Skip to content
New issue

Have a question about this project? Sign up for a free GitHub account to open an issue and contact its maintainers and the community.

By clicking “Sign up for GitHub”, you agree to our terms of service and privacy statement. We’ll occasionally send you account related emails.

Already on GitHub? Sign in to your account

[SSA] Buggy SSA output with to_ssa.py and a modified if-ssa.bril #108

Open
terrelln opened this issue Jan 3, 2021 · 6 comments
Open

[SSA] Buggy SSA output with to_ssa.py and a modified if-ssa.bril #108

terrelln opened this issue Jan 3, 2021 · 6 comments

Comments

@terrelln
Copy link
Contributor

terrelln commented Jan 3, 2021

This input, which is exactly if-ssa.bril except the .exit label is renamed to .xit causes buggy SSA to be generated by to_ssa.py:

@main(cond: bool) {
.entry:
    a.1: int = const 47;
    br cond .left .right;
.left:
    a.2: int = add a.1 a.1;
    jmp .xit;
.right:
    a.3: int = mul a.1 a.1;
    jmp .xit;
.xit:
    a.4: int = phi .left a.2 .right a.3;
    print a.4;
}

The generated SSA is:

@main(cond: bool) {
.entry:
  a.1.0: int = const 47;
  br cond .left .right;
.left:
  a.2.0: int = add a.1.0 a.1.0;
  jmp .xit;
.right:
  a.3.0: int = mul a.1.0 a.1.0;
  jmp .xit;
.xit:
  a.2.1: int = phi a.2.0 a.2.0 .left .right;
  a.4.0: int = phi a.2.1 a.3.1 .left .right;
  print a.4.0;
  ret;
}

The buggy line is a.4.0: int = phi a.2.1 a.3.1 .left .right;. When called with cond = false the variable a.3.1 is not defined, causing a.4.0 to be undefined.

This is caused by the function prune_phis():

bril/examples/to_ssa.py

Lines 91 to 126 in d65455d

def prune_phis(pred, phi_args, phi_dests):
"""Prune possibly-undefined phi-nodes.
Ordinary phi insertion will create phi-nodes that are "partially
undefined" because they represent a convergence of paths where the
variable is defined along some but not all paths. These phi-nodes
are useless because it is illegal to read from the result. And they
can confuse the out-of-SSA pass because it creates nonsensical
copies. This algorithm iteratively eliminates such phi-nodes,
propagating through to eliminate consumer phi-nodes until
convergence.
"""
# We build up a set of new names (phi destinations) to prune, and we
# iterate until this set stops growing.
old_prune_len = -1
prune = set()
while len(prune) != old_prune_len:
old_prune_len = len(prune)
# Look at each phi.
for block, args in phi_args.items():
dests = phi_dests[block]
for v, v_args in args.items():
# How many non-pruned arguments does this phi have?

**Aim 1:** Do these statements agree with the SSA bug report above? For each, answer yes or no and quote the words from the report that decide it. (a) The input program differs from if-ssa.bril only in that its .exit label is renamed to .xit. (b) The bug appears when the program is called with cond = true. (c) The report names the function prune_phis() as the cause.
**Aim 2:** What does the SSA bug report above say? Sum it up in two sentences.
**Aim 3:** Can you pick up the SSA bug report after its last line and continue it?

**Record extracts:**
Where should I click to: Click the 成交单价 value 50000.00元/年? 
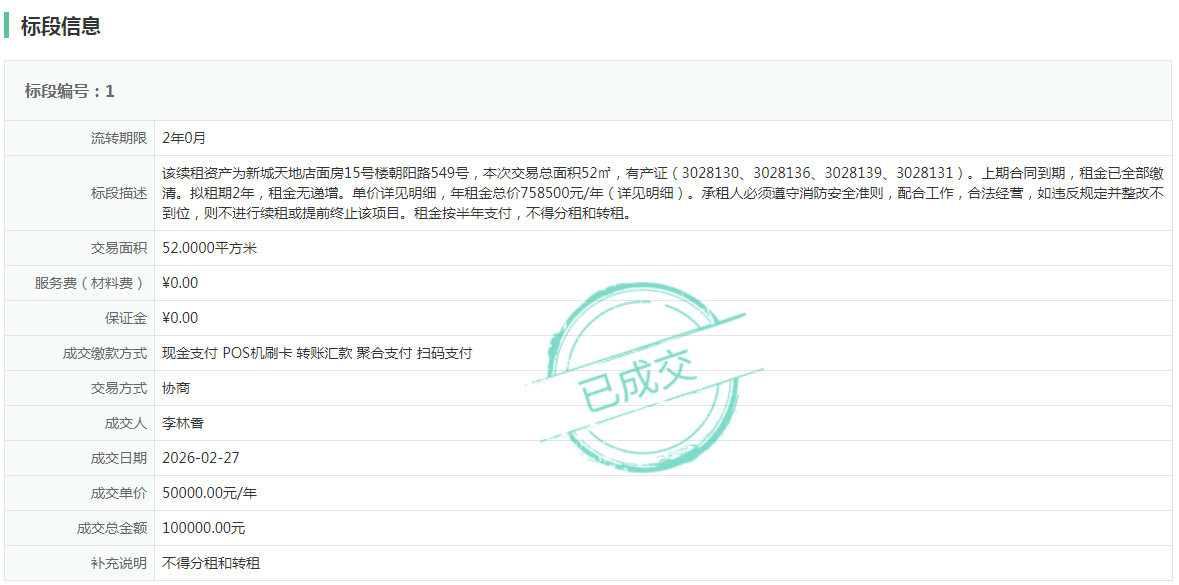coord(209,493)

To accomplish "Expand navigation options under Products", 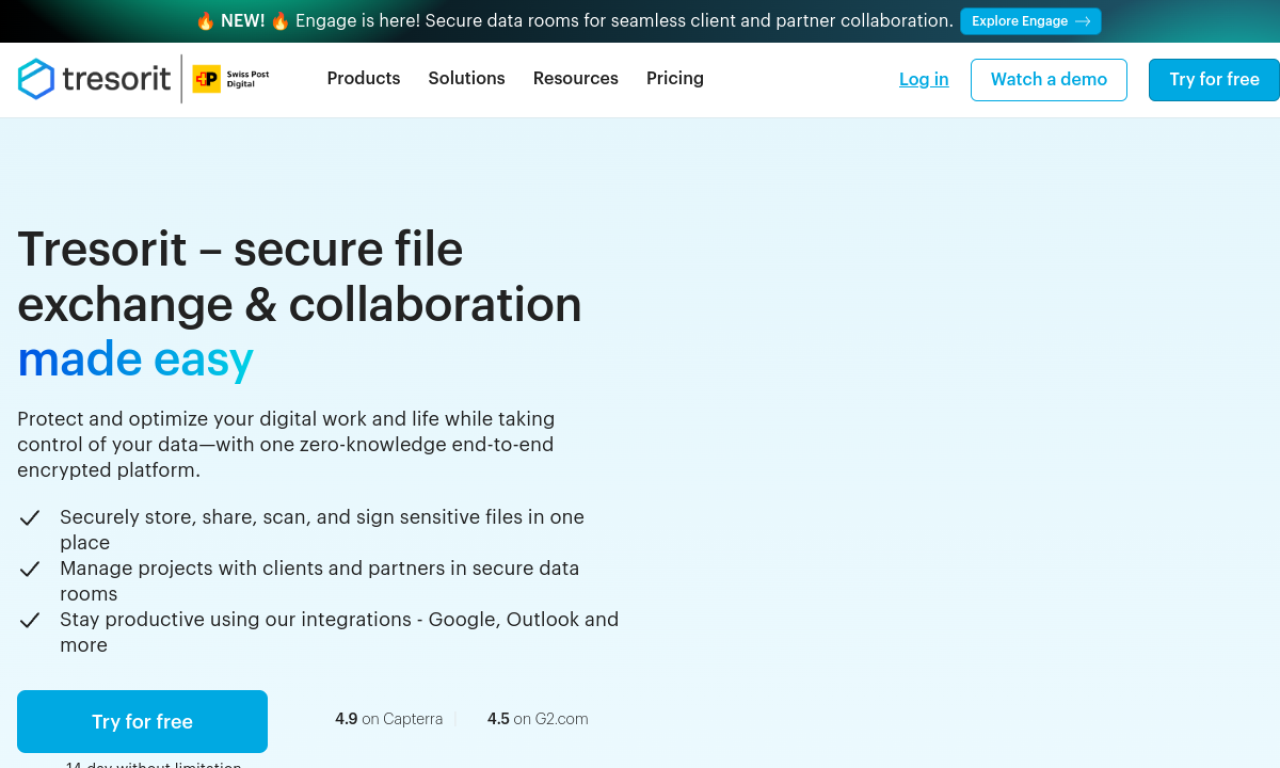I will point(363,78).
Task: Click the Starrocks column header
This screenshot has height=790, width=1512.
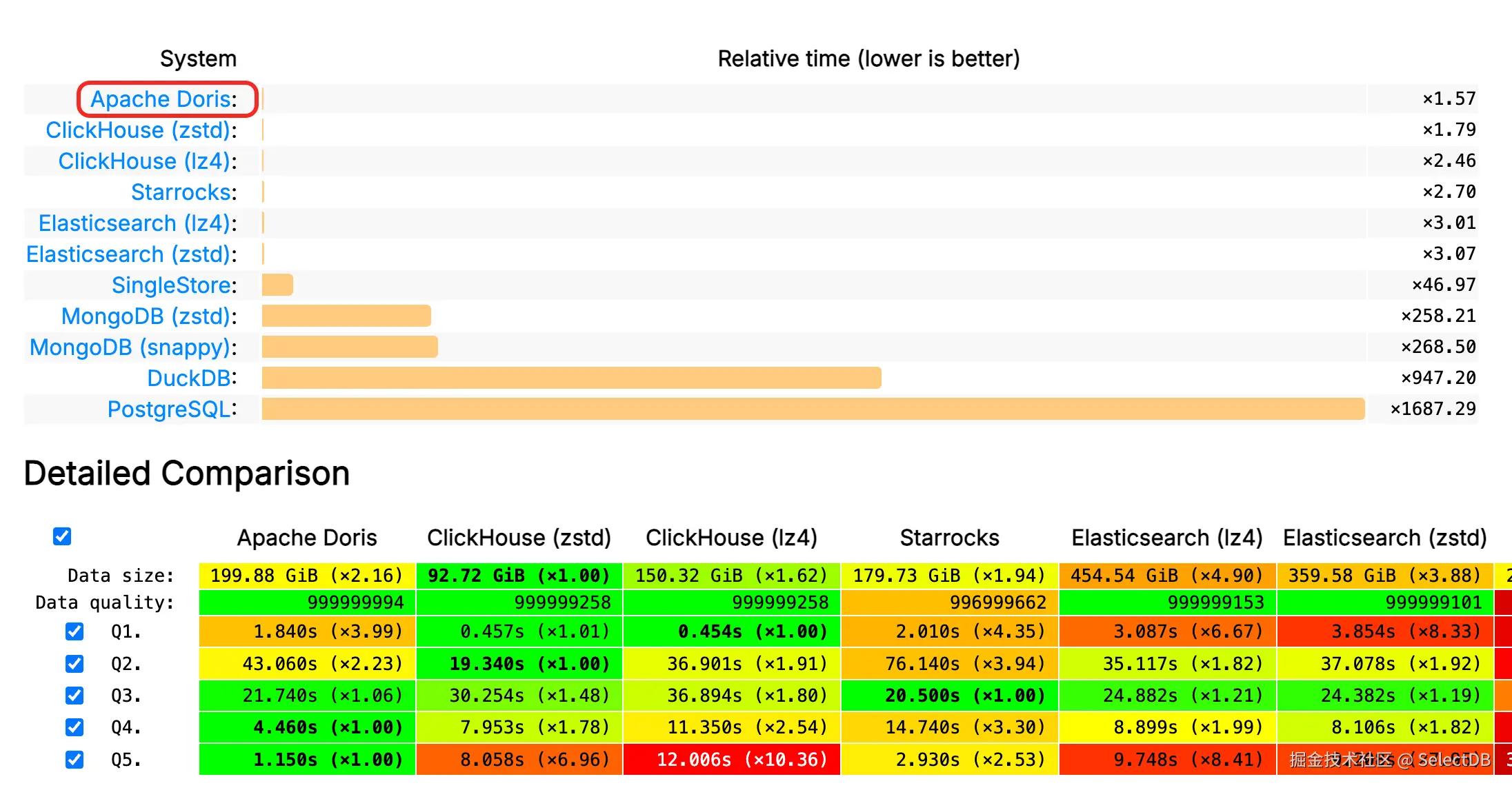Action: [x=949, y=538]

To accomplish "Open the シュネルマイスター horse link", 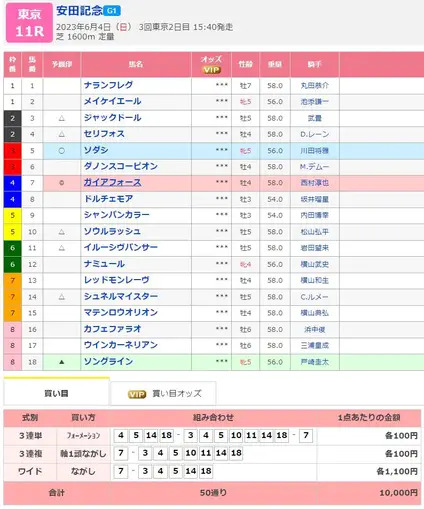I will pyautogui.click(x=121, y=296).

**Written reply 1:**
(a) Yes: "which is exactly if-ssa.bril except the .exit label is renamed to .xit"
(b) No: "When called with cond = false the variable a.3.1 is not defined"
(c) Yes: "This is caused by the function prune_phis()"

**Written reply 2:** An input identical to if-ssa.bril except that the .exit label is renamed to .xit causes to_ssa.py to generate buggy SSA. In the line a.4.0: int = phi a.2.1 a.3.1 .left .right;, the variable a.3.1 is undefined when cond is false, which leaves a.4.0 undefined, and the report traces this to the function prune_phis().

**Written reply 3:**
live_args = [a for _, a in v_args if a not in prune]
if len(live_args) < len(pred[block]):
# Prune phis with insufficient arguments.
prune.add(dests[v])
# Actually delete all phis with pruned destinations.
for block, args in phi_args.items():
dests = phi_dests[block]
to_del = {v for v, d in dests.items() if d in prune}
for v in to_del:
del args[v]
del dests[v]

This bug is triggered with the new input, and not triggered by if-ssa.bril because of the sorting done on this line:

for b in sorted(domtree[block]):

I believe that this optimization is not sound, even in the case when the input does not have phi instructions. Imagine the input:

@main() {
    cond: bool = const true;
    br cond .true .false;
.true:
    a: int = const 0;
    jmp .zexit;
.false:
    b: int = const 1;
    jmp .zexit;
.zexit:
    print a;
}

Because cond is always true, a is always defined. But, to_ssa.py generates incorrect code similar to before:

@main {
.b1:
  cond.0: bool = const true;
  br cond.0 .true .false;
.true:
  a.0: int = const 0;
  jmp .zexit;
.false:
  b.0: int = const 1;
  jmp .zexit;
.zexit:
  b.1: int = phi b.0 b.0 .false .true;
  print a.1;
  ret;
}

You could also argue that variables MUST be defined on all paths for the bril program to be well-formed. But, I don't think that is a reasonable requirement. And instead it should instead be undefined behavior to read from an undefined variable. That leaves the prune_phis optimization as it is currently implemented unsound.

Instead, prune_phis() should probably insert undefined variables like __undefined, or read from the output variable.

@sampsyo
Copy link
Owner

sampsyo commented Jan 3, 2021

Aha, that's interesting! You're quite right, of course, that the latter example, should not prune the phi for a.

Anyway, dealing with undefined variables is extremely tricky here! I'd be interested in any straightforward fixes that don't make things any more complicated (it's fine if they generate more useless phis). I'm curious what you're thinking with the two solutions… how would you tell when we should be reading from __undefined or the output variable or whatever?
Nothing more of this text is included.